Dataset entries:
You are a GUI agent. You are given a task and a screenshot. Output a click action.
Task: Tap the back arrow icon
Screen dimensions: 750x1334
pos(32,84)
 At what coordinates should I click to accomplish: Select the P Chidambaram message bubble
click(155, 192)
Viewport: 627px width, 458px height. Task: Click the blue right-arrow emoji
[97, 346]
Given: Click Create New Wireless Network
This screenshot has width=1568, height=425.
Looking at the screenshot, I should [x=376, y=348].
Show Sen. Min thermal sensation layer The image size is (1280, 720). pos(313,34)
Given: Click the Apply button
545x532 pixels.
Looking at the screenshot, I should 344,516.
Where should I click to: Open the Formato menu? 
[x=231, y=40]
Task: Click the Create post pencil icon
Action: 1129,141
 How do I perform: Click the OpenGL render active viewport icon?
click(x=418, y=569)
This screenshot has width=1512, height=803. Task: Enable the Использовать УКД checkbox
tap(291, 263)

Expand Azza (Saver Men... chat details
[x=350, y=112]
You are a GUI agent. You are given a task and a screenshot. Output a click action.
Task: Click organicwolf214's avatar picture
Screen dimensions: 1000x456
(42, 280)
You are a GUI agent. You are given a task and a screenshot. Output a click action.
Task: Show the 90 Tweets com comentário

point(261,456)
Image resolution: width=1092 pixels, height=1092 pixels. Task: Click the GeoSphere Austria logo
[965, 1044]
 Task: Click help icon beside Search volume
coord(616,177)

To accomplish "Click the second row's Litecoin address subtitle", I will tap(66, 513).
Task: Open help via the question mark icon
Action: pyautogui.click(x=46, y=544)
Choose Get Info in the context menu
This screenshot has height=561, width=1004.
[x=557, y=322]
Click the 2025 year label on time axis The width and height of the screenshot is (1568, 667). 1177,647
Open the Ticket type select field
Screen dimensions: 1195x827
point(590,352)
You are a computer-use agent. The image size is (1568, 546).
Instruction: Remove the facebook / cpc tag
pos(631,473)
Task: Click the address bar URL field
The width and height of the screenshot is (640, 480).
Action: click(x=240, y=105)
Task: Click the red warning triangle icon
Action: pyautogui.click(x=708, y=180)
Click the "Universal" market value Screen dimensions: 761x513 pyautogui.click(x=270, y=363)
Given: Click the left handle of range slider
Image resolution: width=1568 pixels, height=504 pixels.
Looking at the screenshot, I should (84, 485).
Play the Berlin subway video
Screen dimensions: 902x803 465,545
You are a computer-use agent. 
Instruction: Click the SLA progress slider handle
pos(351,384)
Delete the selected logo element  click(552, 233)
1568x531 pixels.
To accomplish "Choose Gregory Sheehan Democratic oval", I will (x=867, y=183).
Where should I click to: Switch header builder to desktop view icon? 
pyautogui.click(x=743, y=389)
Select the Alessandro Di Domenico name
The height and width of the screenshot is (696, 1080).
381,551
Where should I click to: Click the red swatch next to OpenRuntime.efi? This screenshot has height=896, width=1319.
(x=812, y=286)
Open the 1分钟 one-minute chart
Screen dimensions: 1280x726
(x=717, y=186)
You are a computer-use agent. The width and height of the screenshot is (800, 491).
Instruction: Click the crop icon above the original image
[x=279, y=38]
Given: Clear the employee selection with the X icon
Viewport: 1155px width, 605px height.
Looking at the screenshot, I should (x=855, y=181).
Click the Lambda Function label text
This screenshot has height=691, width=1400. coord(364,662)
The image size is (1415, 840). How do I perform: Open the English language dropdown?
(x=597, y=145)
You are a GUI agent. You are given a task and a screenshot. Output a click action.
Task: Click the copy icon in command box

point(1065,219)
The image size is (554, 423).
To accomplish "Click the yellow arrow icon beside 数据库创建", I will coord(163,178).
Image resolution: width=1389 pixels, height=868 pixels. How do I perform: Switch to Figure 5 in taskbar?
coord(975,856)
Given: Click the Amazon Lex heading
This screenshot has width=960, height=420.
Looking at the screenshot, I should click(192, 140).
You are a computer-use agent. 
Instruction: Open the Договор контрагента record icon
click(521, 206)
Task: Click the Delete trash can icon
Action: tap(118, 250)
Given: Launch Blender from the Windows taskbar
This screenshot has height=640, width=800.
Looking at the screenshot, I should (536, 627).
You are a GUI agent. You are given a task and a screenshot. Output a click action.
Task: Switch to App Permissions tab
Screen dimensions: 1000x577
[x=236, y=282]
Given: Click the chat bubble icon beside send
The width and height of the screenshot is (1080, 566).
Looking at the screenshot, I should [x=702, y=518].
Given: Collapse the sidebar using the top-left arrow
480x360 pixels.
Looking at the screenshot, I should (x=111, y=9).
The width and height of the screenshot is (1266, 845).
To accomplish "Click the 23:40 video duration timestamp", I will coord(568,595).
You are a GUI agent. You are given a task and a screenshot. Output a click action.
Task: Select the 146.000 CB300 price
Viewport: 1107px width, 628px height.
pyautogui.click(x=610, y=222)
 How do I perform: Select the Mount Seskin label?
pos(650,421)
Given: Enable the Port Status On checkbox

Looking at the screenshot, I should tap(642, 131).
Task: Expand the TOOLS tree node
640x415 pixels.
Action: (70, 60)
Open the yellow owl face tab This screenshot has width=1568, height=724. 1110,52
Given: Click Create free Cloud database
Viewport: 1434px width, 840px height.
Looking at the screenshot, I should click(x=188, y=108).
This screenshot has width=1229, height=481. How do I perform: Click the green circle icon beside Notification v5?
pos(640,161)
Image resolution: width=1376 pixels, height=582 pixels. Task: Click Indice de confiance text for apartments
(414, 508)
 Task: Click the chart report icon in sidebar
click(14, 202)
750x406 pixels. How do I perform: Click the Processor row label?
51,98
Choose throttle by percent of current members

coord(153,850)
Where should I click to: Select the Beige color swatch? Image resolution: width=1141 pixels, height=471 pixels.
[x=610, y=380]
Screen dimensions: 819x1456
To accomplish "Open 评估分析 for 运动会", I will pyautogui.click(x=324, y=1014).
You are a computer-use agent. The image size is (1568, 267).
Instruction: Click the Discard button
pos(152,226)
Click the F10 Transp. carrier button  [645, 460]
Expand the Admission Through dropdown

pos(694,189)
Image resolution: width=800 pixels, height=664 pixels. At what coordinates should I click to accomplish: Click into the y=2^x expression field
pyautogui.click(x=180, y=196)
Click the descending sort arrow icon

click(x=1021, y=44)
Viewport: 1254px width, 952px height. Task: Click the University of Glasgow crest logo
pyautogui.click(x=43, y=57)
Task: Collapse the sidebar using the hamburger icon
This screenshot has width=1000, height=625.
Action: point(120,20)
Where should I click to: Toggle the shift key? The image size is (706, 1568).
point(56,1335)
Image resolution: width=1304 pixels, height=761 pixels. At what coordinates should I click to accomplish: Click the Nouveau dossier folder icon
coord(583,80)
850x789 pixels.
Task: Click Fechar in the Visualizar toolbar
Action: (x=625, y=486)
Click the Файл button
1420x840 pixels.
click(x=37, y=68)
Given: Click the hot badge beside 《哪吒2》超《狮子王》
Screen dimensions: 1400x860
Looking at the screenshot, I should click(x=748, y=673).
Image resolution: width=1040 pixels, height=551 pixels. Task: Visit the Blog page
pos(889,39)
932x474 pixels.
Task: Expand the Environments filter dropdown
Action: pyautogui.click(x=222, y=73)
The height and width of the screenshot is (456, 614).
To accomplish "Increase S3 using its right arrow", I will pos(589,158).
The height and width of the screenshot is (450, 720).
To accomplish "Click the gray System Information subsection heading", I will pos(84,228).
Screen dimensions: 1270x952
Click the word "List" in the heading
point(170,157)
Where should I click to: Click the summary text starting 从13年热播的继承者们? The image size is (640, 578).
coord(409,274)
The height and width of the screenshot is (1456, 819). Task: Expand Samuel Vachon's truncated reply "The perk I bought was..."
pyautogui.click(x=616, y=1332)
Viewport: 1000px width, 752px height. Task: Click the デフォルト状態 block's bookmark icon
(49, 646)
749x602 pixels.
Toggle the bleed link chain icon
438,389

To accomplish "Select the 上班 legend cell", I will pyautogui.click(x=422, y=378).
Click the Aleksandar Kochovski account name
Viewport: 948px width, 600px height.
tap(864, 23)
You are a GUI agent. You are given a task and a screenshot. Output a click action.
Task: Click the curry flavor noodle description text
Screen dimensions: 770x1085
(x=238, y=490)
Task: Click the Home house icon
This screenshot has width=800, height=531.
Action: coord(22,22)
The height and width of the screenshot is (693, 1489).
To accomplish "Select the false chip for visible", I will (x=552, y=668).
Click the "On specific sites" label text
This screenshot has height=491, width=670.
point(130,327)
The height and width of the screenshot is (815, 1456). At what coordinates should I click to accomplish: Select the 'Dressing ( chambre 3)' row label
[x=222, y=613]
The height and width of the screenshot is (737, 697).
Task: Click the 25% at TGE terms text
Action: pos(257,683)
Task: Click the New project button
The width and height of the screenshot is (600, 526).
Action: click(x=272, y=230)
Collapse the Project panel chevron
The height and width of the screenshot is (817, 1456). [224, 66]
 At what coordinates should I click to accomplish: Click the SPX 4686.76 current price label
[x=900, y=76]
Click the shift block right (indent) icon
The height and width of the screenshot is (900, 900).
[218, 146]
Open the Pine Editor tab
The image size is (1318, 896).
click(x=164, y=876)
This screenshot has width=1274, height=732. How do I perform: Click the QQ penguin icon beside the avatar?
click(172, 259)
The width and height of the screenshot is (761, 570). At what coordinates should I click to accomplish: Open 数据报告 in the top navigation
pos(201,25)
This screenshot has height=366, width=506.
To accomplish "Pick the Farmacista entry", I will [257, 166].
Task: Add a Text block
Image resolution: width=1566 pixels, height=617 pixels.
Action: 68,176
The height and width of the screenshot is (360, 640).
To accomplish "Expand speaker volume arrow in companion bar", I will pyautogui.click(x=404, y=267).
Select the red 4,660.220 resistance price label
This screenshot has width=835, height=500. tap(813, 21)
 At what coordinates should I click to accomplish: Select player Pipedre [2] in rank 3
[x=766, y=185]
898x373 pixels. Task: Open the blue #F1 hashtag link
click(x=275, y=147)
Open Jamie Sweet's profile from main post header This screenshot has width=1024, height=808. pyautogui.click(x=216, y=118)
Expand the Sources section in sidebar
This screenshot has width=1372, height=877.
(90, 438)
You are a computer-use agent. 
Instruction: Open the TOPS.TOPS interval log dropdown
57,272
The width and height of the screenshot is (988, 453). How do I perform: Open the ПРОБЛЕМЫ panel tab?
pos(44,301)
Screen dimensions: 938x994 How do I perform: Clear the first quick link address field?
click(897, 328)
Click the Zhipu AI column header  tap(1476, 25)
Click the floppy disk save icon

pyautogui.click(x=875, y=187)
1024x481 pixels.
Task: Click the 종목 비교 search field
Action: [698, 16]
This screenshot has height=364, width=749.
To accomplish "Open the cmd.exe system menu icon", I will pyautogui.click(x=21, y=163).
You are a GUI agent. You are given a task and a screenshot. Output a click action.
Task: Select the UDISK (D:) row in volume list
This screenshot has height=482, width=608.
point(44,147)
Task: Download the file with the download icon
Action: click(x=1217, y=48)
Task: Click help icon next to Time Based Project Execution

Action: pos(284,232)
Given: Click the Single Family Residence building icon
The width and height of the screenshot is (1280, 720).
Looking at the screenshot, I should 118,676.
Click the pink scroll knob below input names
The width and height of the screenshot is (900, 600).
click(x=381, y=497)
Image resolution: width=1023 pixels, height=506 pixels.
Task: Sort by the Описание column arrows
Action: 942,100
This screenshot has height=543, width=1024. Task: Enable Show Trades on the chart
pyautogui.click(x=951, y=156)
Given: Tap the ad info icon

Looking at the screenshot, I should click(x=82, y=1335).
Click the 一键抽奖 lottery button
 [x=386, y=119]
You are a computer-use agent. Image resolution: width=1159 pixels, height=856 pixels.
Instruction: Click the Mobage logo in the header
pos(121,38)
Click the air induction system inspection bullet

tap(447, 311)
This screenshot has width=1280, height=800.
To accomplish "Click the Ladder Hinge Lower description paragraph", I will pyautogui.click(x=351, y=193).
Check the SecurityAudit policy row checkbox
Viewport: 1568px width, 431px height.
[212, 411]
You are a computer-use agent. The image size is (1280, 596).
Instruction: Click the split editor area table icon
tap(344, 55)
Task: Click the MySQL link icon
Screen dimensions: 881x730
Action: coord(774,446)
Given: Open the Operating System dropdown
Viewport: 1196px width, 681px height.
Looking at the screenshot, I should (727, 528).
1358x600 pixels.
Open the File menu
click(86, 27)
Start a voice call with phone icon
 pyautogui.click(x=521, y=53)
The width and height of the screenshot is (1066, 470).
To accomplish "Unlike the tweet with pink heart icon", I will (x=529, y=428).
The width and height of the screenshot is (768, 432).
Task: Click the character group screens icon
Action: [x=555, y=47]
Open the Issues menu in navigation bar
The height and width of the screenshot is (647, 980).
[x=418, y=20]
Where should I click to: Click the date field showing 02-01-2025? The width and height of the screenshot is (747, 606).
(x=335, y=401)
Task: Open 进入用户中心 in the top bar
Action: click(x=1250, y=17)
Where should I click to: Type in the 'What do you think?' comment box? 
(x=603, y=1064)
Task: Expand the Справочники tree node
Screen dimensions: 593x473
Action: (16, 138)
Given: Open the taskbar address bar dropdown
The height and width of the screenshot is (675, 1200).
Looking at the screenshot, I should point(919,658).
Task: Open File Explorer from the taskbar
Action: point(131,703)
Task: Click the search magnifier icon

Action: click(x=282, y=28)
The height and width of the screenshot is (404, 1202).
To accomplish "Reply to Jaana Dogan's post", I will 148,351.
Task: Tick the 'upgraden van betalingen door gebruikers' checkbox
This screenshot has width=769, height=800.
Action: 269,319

TASK DESCRIPTION: Find each line above that contains "yellow", and copy those lines.

SOLUTION:
To accomplish "Click the yellow arrow icon beside 数据库创建", I will coord(163,178).
Open the yellow owl face tab This screenshot has width=1568, height=724. 1110,52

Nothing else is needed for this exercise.